Pension Plan Changes
No employer is required to establish a pension plan for employees. Nevertheless, once a plan of this type is in place, limitations are placed on what the employer must do to ensure the plan is funded. Furthermore, ERISA outlines what changes are allowed. In the event the employer attempts to reduce benefits promised to the employees, tries to convert this plan into a lump sum, or otherwise violates ERISA, the employee or employees need to file a complaint.
Mental Health Coverage
Men and women with certain mental health conditions receive protection under the law. Measures such as the Americans with Disabilities Act and the Mental Health Parity Act are designed to ensure these individuals are treated fairly. Companies need to make certain their insurance plans are in compliance when it comes to giving parity to these conditions, which include numerous developmental disabilities and conditions. This includes autism spectrum disorder and depression among others. A failure to do so violates the law as the employer is breaching his or her fiduciary duties under ERISA.
Denial of Disability Coverage Claims
Employees may find the insurance company working on behalf of the employer denies a claim to collect on disability coverage. ERISA covers individuals when the policy is provided by the employer and investigates matters related to this denial. Men and women may file a complaint, but individuals might likewise wish to consult with an attorney because there are provisions in place that may restrict their ability to prove their claim. For instance, employees may find they can only use the information contained in their medical record when appealing a decision. An attorney can be of help in challenging the denial and ensuring the proper facts are shared with those responsible for determining the outcome of the claim.
Discontinuation of Healthcare Benefits
Employees who are laid off may continue their health insurance coverage for a period of time if they pay the applicable premiums. In certain situations, an employer may not allow this individual to retain the coverage and violates ERISA in the process. Former employees need to be aware of COBRA and their rights to health insurance coverage through a former employer to ensure they receive this protection until new coverage may be obtained.

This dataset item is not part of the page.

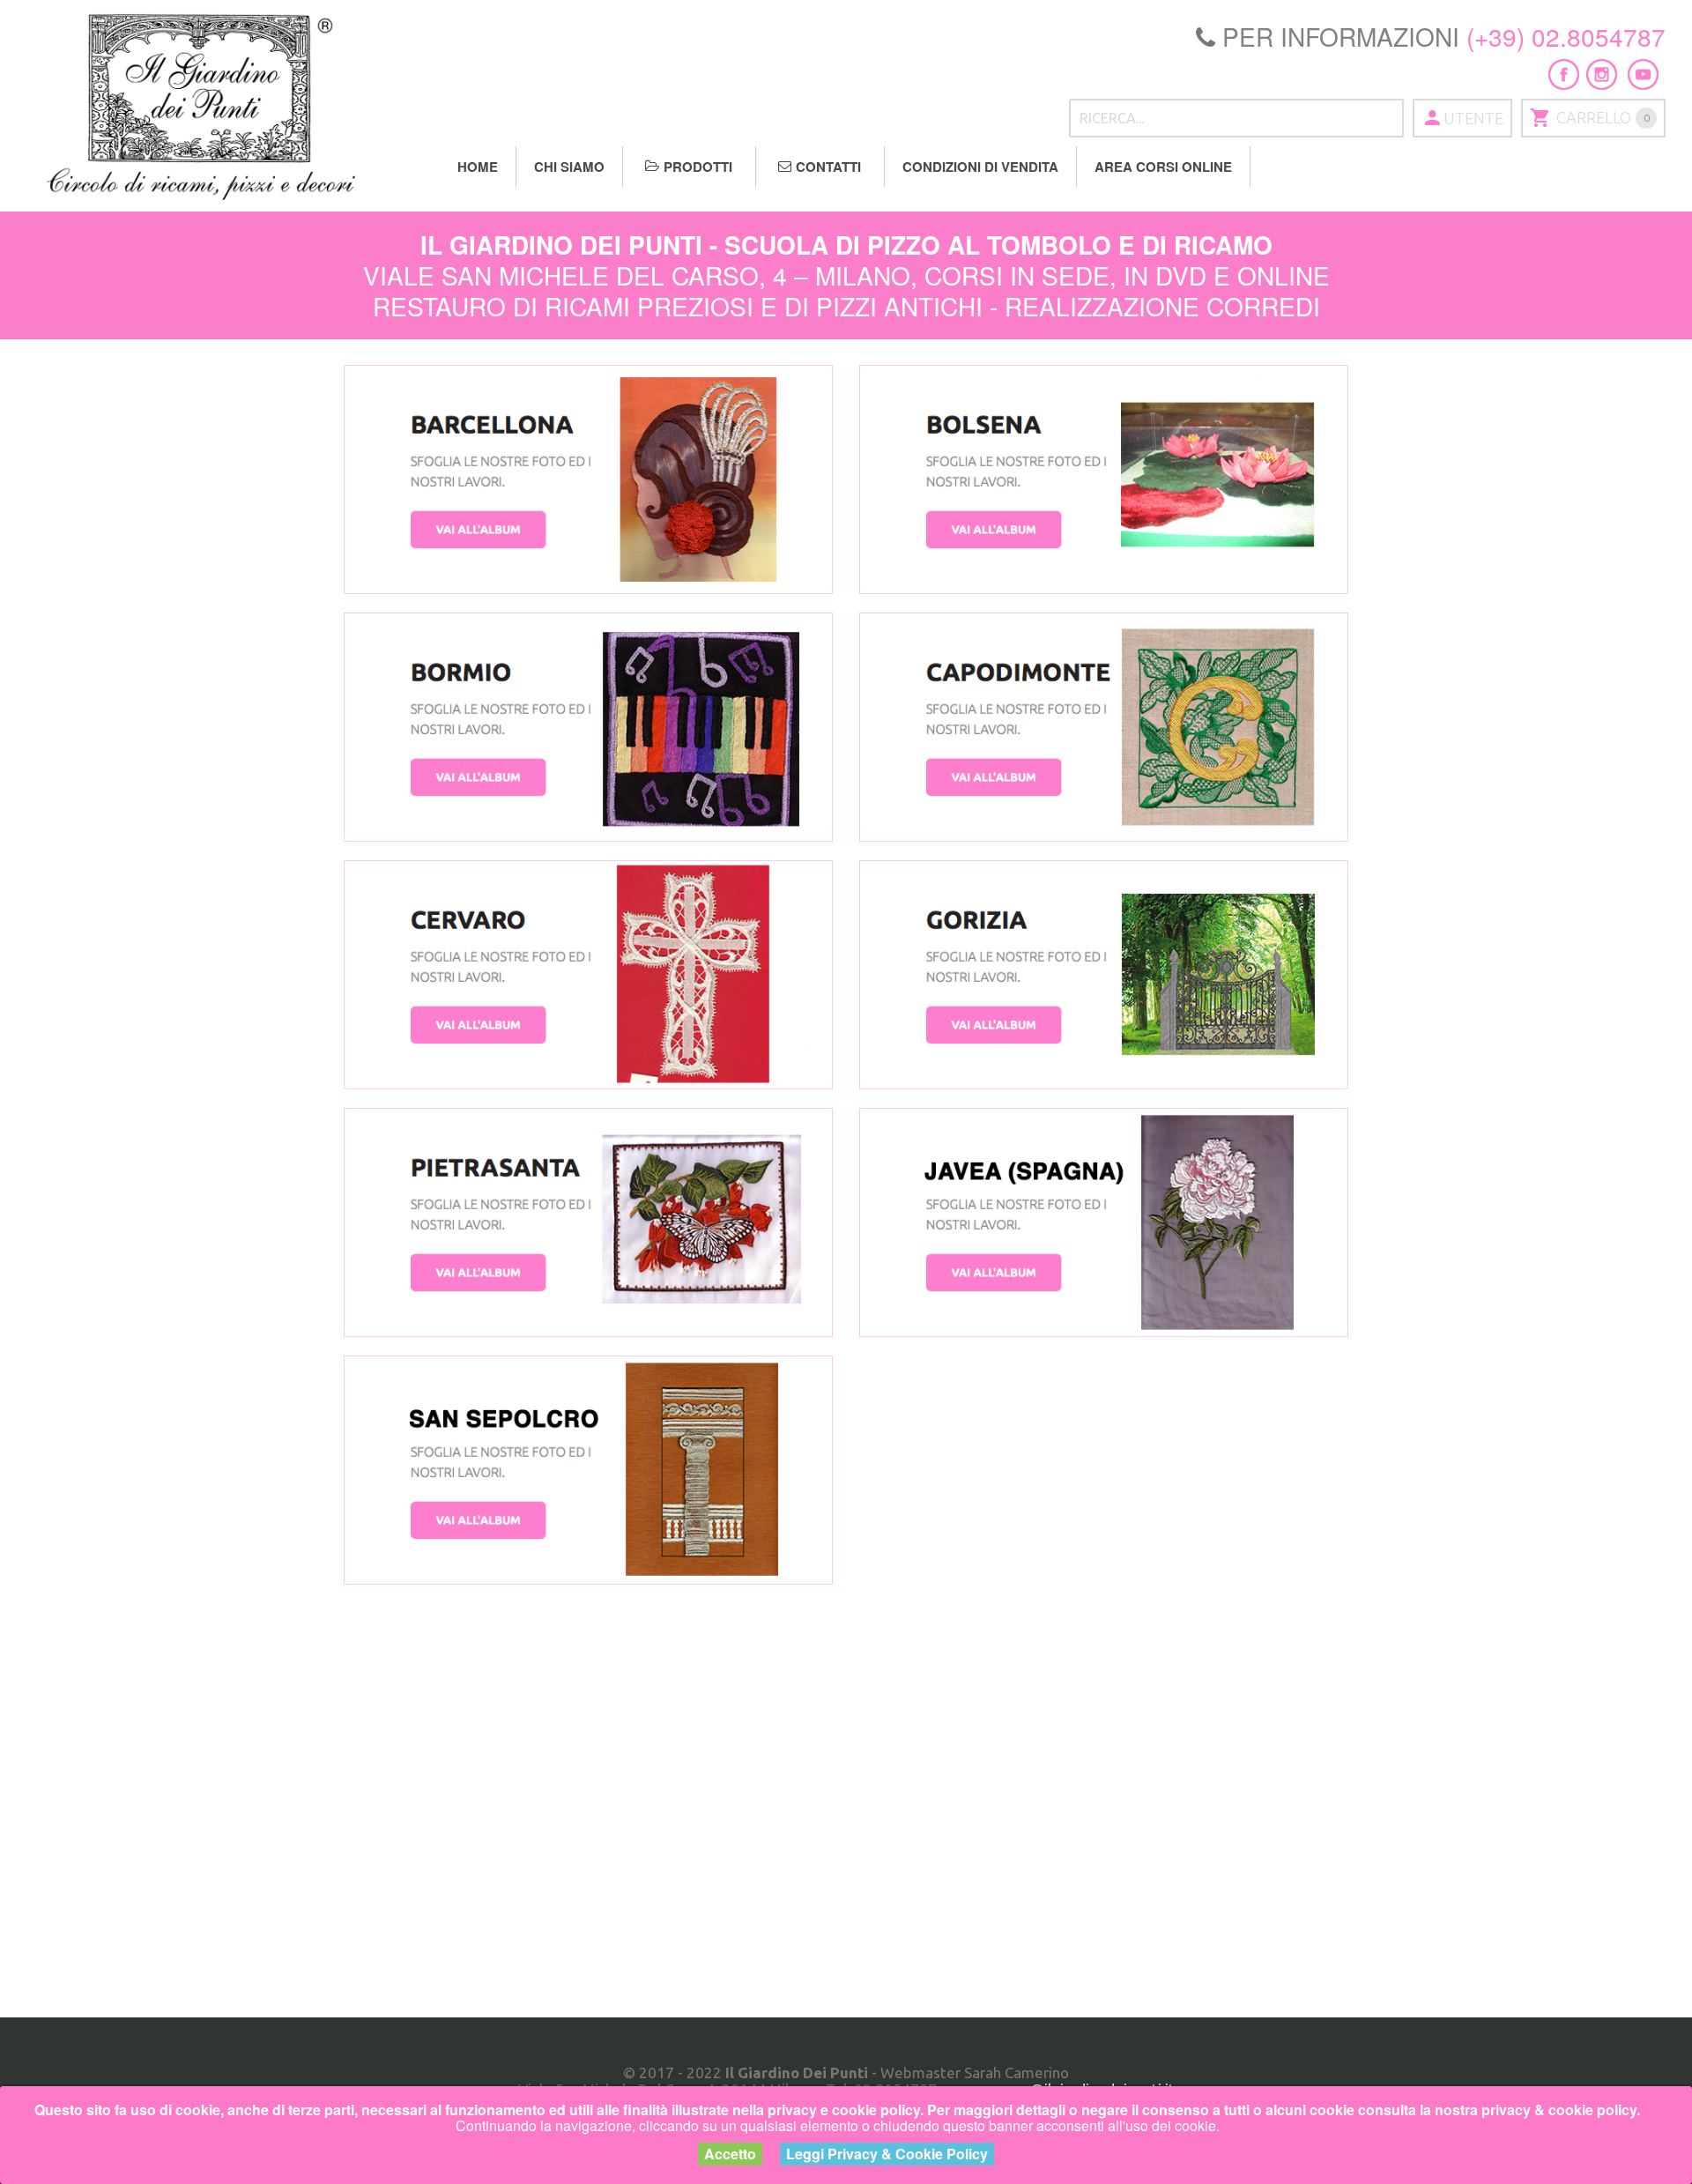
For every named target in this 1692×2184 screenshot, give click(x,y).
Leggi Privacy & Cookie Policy (887, 2153)
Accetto (730, 2153)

Failing to Protect Former Employees
Former employees receive protection under ERISA just as current employees do. There are situations in which a former employee finds his or her rights are being violated and may assume there is nothing that can be done. This is not the case. A failure to protect former employees violates these laws and should be reported to the Employee Benefits Security Administration.
Any time a company interferes with employee rights, denies benefits improperly to current or former employees, or does not live up to its fiduciary duty, employees need to report the violation to the proper authorities. When it is found the employer did not fulfill his or her duties in this area, civil and/or criminal penalties may be imposed. This is only fair, as the employee is entitled to what he or she was promised and deserves nothing less.